Big-screen bonanza from blockbuster to comedy
For moviegoers, Boxing Day is a time of decision; in the customary post-Christmas release frenzy, they are spoiled for choice.
For moviegoers, Boxing Day is a time of decision; in the customary post-Christmas release frenzy, they are spoiled for choice.
This year’s blockbuster slot is taken by a less familiar comic book character: Jason Momoa’s Aquaman, who makes quite a splash in a movie of his own as a reluctant superhero with very little interest in the legacy inherited from his mother (Nicole Kidman), queen of the underwater nation of Atlantis.
Aquaman, directed by James Wan, makes the most of Momoa’s imposing presence and sets up a finale that pulls out all the stops.
There’s a different kind of power play going on in Vice, written and directed by Adam McKay (The Big Short), a dramatic satirical depiction of Dick Cheney’s ascent to the vice-presidency and all this may signify about modern America. Cheney is played by an unrecognisable Christian Bale.
Yorgos Lanthimos’s absurd, pungent and poignant drama The Favourite is set in the English court in the early 18th century. The three actors at its centre — Olivia Colman as Queen Anne, and Rachel Weisz and Emma Stone as the women vying for her affection and attention — have a ball in a film that gleefully takes liberties with history, monarchy and propriety.
In writer-director Pawel Pawlikowski’s Cold War, a Polish couple — an aspiring singer and an accomplished pianist — fall in love yet cannot stay together. Crisscrossing Cold War Europe, East and West, they are separated, reunited, torn apart and reconciled in a series of elegant encounters.
For younger viewers, the Disney animation Ralph Breaks the Internet sends the genial video-game character of 2012’s Wreck-it Ralph on an internet search for an arcade game part. The film exuberantly explores internet phenomena and pop-culture artefacts, with a Disney princess slumber-party sequence for the ages.
In The Wild Pear Tree, Turkish master Nuri Bilge Ceylan tells the story of a young writer who returns to the village where he grew up. As he chafes against disappointments, particularly in relation to his father, he becomes part of a complex narrative of expectation, regret and resignation.

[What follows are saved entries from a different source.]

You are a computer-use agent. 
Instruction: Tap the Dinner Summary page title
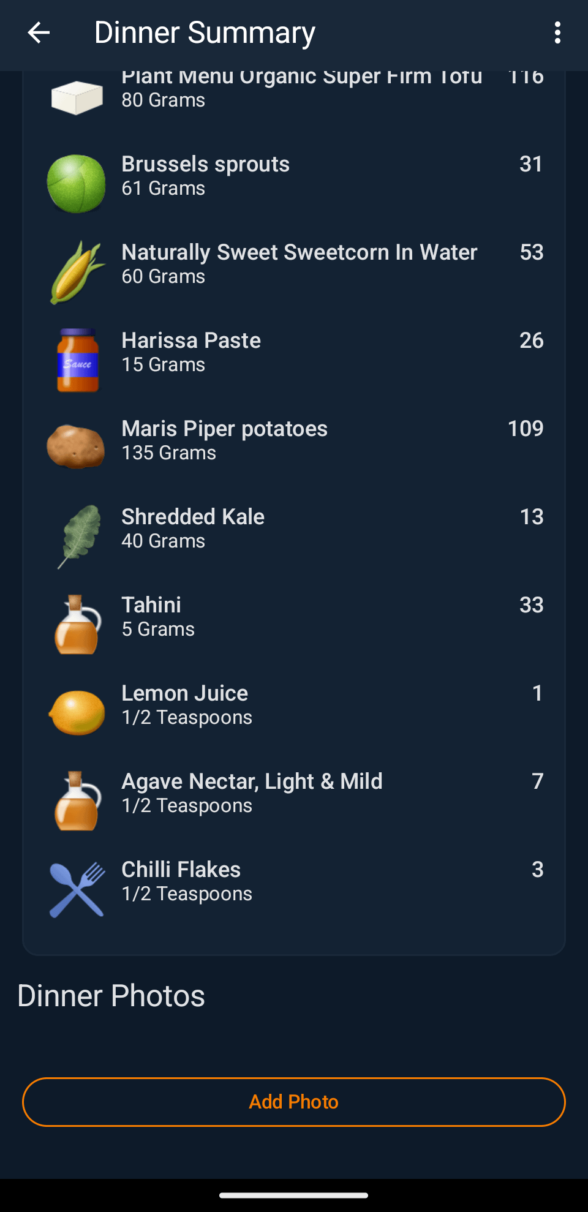[205, 33]
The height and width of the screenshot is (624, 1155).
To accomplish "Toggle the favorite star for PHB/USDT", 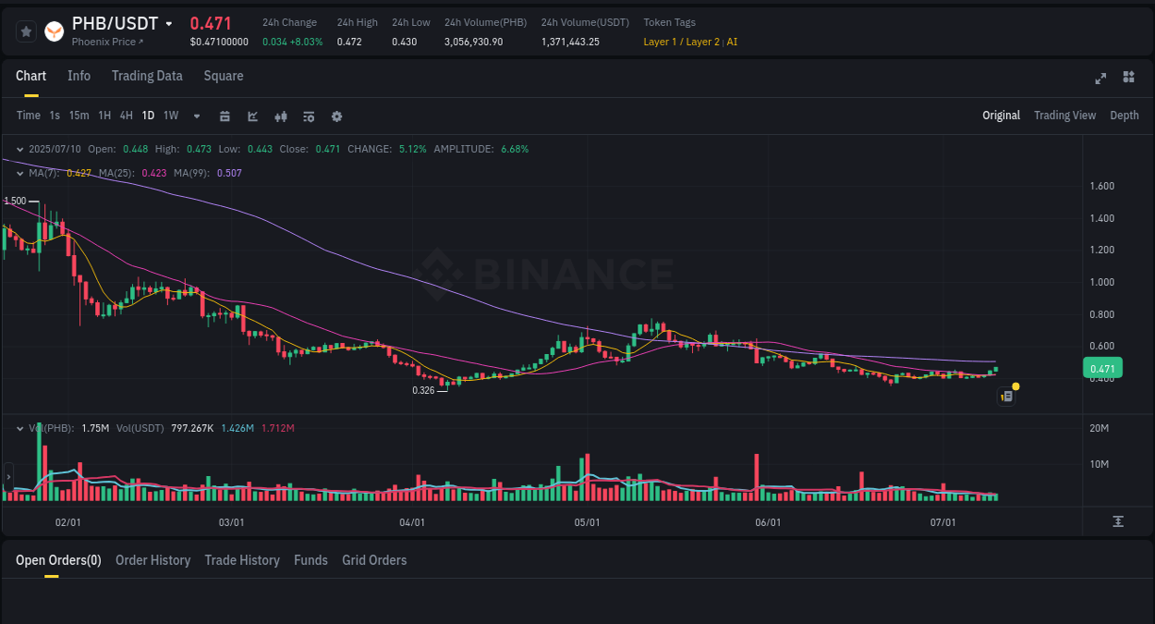I will coord(26,31).
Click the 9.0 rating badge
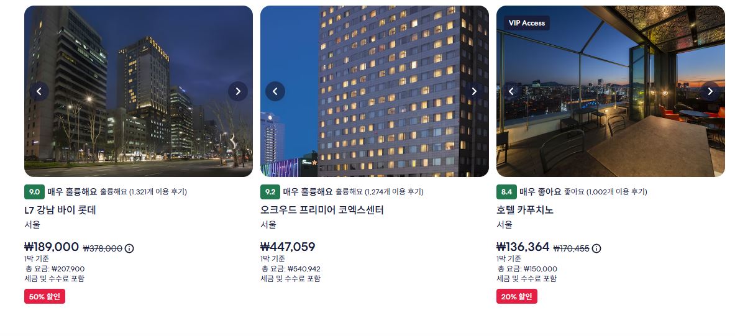 (34, 192)
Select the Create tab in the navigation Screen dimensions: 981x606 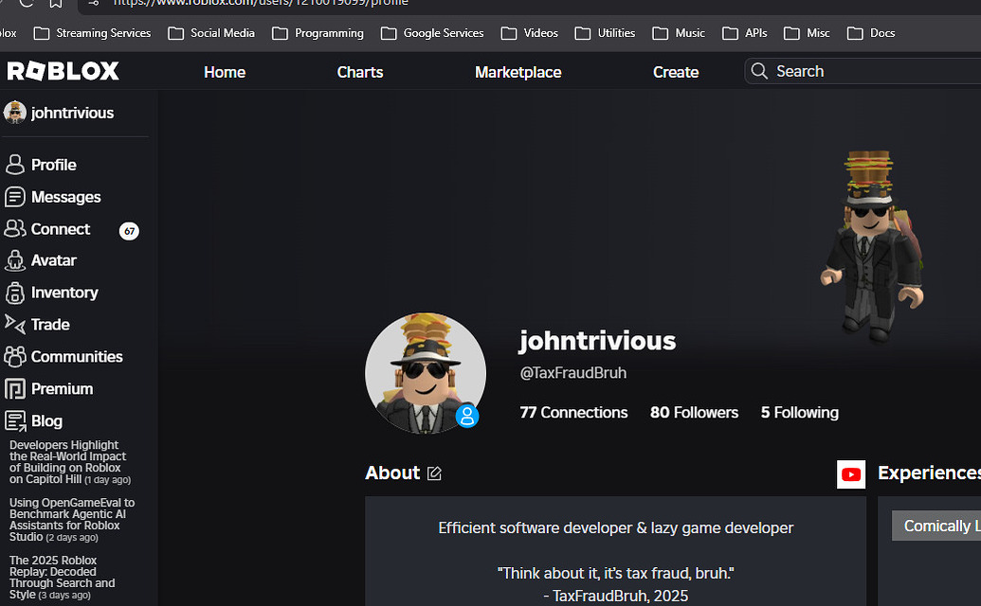(x=676, y=73)
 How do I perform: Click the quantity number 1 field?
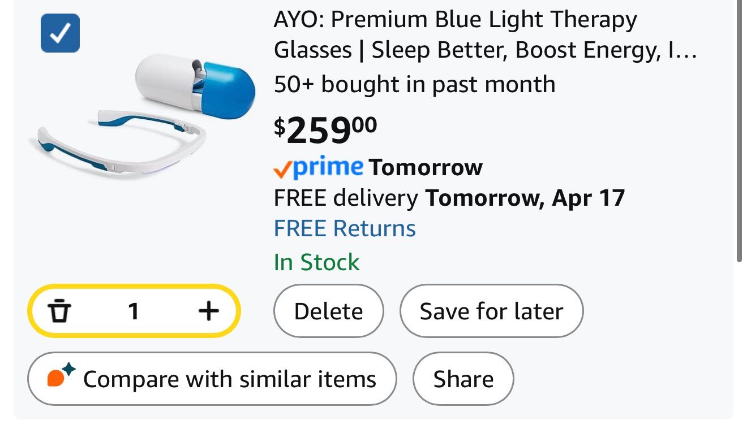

On the documentary side, in Kusama: Infinity filmmaker Heather Lenz creates a vivid portrait of artist Yayoi Kusama, still working at the age of 89. Lenz shows that her art has changed over the years but it has always been at the centre of her life.
Then there’s Holmes and Watson, a comic take on Arthur Conan Doyle’s great detective. Will Ferrell is Sherlock Holmes and John C. Reilly is his faithful amanuensis, doing their best to thwart a plot to assassinate Queen Victoria.